§ **TASK STATEMENT**
Quote the forum reply about file system encodings below in its entirety, word for word.

§ **DOCUMENT EXCERPT**

Re: i18n: looking for expertise

From: klappnase (klappnase_at_web.de)
Date: 03/10/05


Date: 10 Mar 2005 07:58:52 -0800


"stewart.midwinter@gmail.com" <stewart.midwinter@gmail.com> wrote in message news:<1110384648.779852.81580@o13g2000cwo.googlegroups.com>...
> Michael:
>
> on my box, (winXP SP2), sys.getfilesystemencoding() returns 'mbcs'.

Oh, from the reading docs I had thought XP would use unicode:

* On Windows 9x, the encoding is ``mbcs''.
* On Mac OS X, the encoding is ``utf-8''.
* On Unix, the encoding is the user's preference according to the
result of nl_langinfo(CODESET), or None if the nl_langinfo(CODESET)
failed.
* On Windows NT+, file names are Unicode natively, so no conversion is
performed.

Maybe that's for compatibility between different Windows flavors.

§ **DATASET EXTRACT**
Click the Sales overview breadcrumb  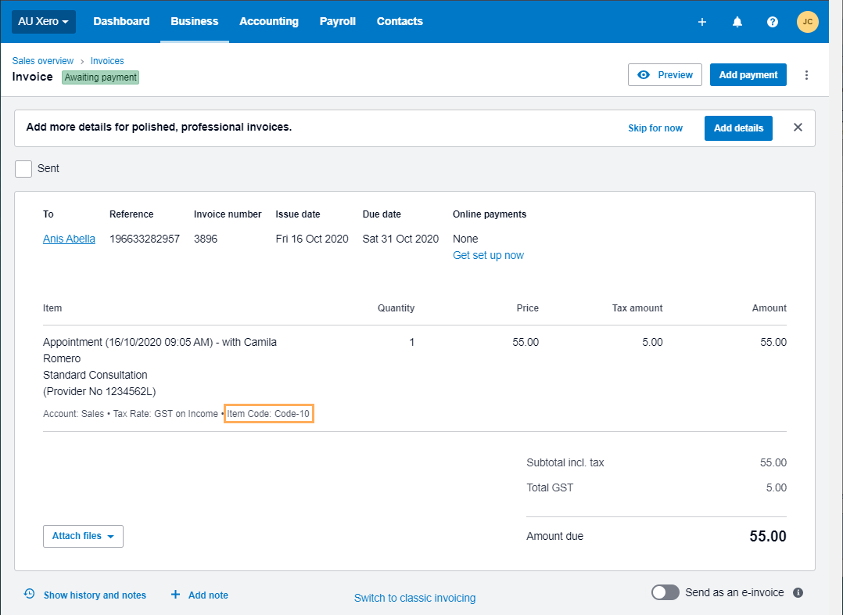point(43,61)
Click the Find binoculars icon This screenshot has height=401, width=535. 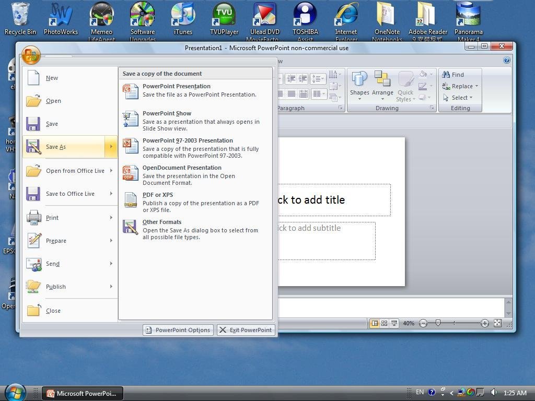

§ **TASK SOLUTION**
Re: i18n: looking for expertise

From: klappnase (klappnase_at_web.de)
Date: 03/10/05


Date: 10 Mar 2005 07:58:52 -0800


"stewart.midwinter@gmail.com" <stewart.midwinter@gmail.com> wrote in message news:<1110384648.779852.81580@o13g2000cwo.googlegroups.com>...
> Michael:
>
> on my box, (winXP SP2), sys.getfilesystemencoding() returns 'mbcs'.

Oh, from the reading docs I had thought XP would use unicode:

* On Windows 9x, the encoding is ``mbcs''.
* On Mac OS X, the encoding is ``utf-8''.
* On Unix, the encoding is the user's preference according to the
result of nl_langinfo(CODESET), or None if the nl_langinfo(CODESET)
failed.
* On Windows NT+, file names are Unicode natively, so no conversion is
performed.

Maybe that's for compatibility between different Windows flavors.